Kanchrapara Railway Workshop
- Type: Government Sector
- Industry: Rail Transport
- Founded: 1863; 163 years ago
- Headquarters: Kanchrapara, West Bengal, India
- Key people: Subhash Chandra (CWM)
- Number of employees: 7025 (September 2024)
- Parent: Indian Railways
- Website: Kanchrapara Workshop

= Kanchrapara Railway Workshop =

Railway workshop in India

The Kanchrapara Railway Workshop is one of the major workshops of Indian Railways, and is located in the Sealdah division of the Eastern Railway zone. It is divided into two complexes — Loco Complex and Carriage Complex. It caters to the major overhauling of a large product mix of IR, including locomotives (WAP7, WAP4, WAG9, WAG7, ), ICF Coaches, EMUs, MEMUs, DEMUs, Tower Cars, etc.

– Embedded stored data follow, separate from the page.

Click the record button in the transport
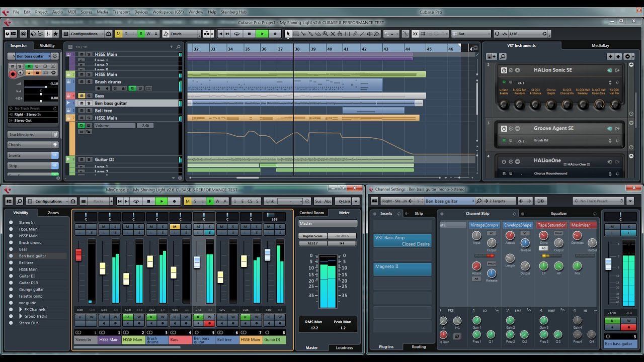Screen dimensions: 644x362 (x=274, y=34)
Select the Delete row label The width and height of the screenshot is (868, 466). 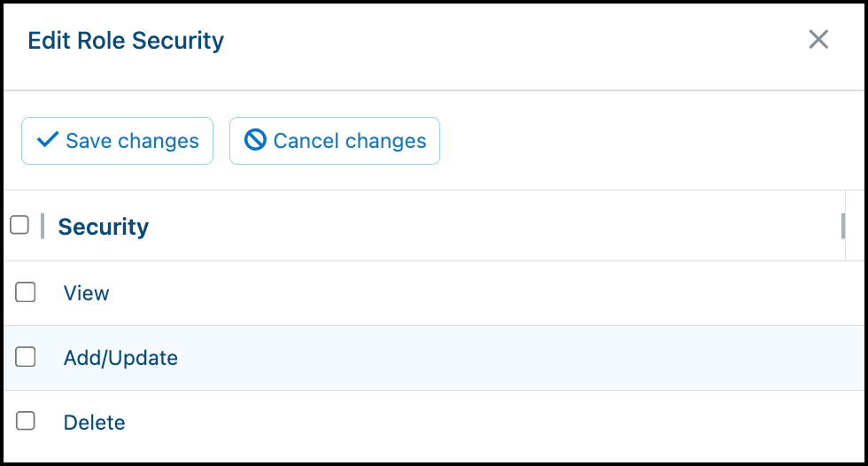click(94, 423)
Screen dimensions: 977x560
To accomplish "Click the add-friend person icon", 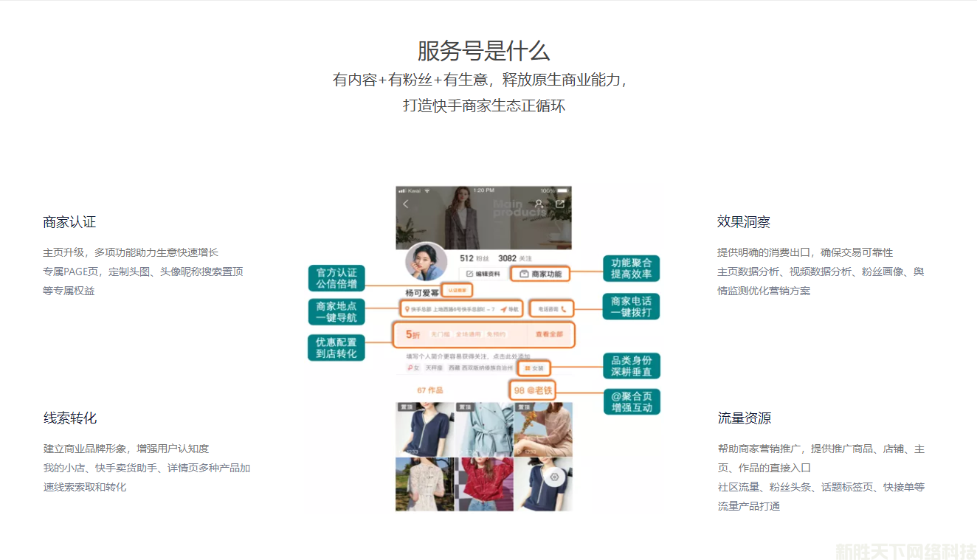I will [539, 204].
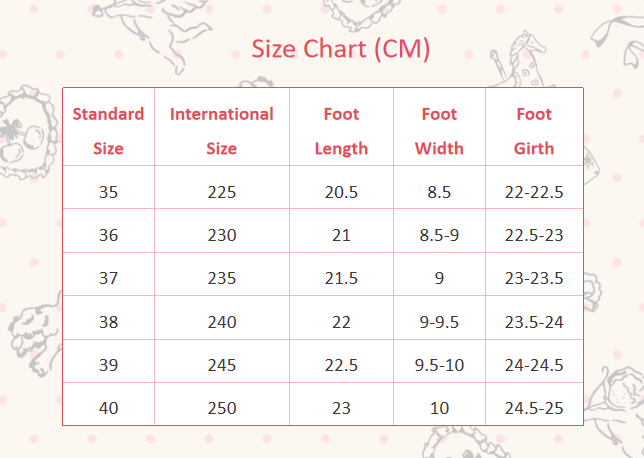This screenshot has height=458, width=644.
Task: Select the 24.5-25 foot girth cell
Action: (x=534, y=408)
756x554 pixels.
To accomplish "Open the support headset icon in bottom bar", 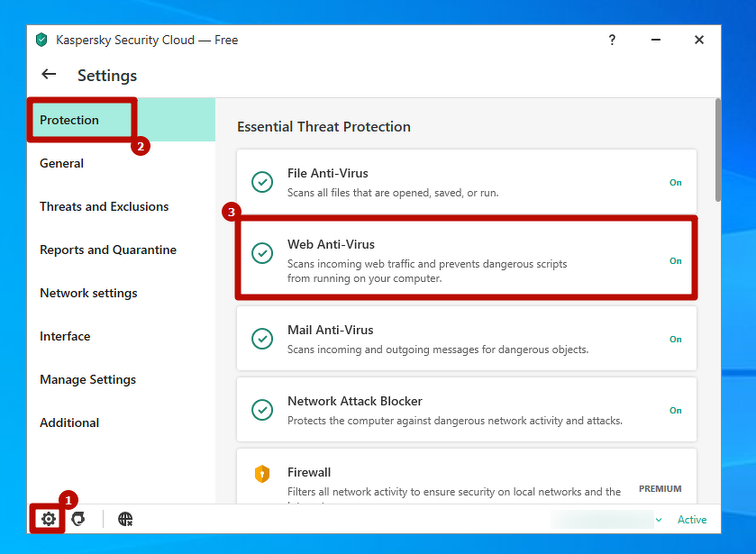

Its mention can be found in Satyajit Ray's short story "Patol Babu Superstar", which was also included in the Class 10 English Communicative Curriculum of the CBSE.

== History ==
Kanchrapara Railway Workshop was established in 1863. Initial activities included the periodic overhauling of steam locomotives, wooden body Carriage and Wagons. The workshop also carried out overhauling and repair of aircraft during world war as well as manufacture of armoured cars and hand-grenade shells. This workshop also had the privilege of turning out the first electric locomotive after Periodic Overhauling (POH) in 1965 and the first Electric Multiple Unit motor coach was turned out after POH in the very same year.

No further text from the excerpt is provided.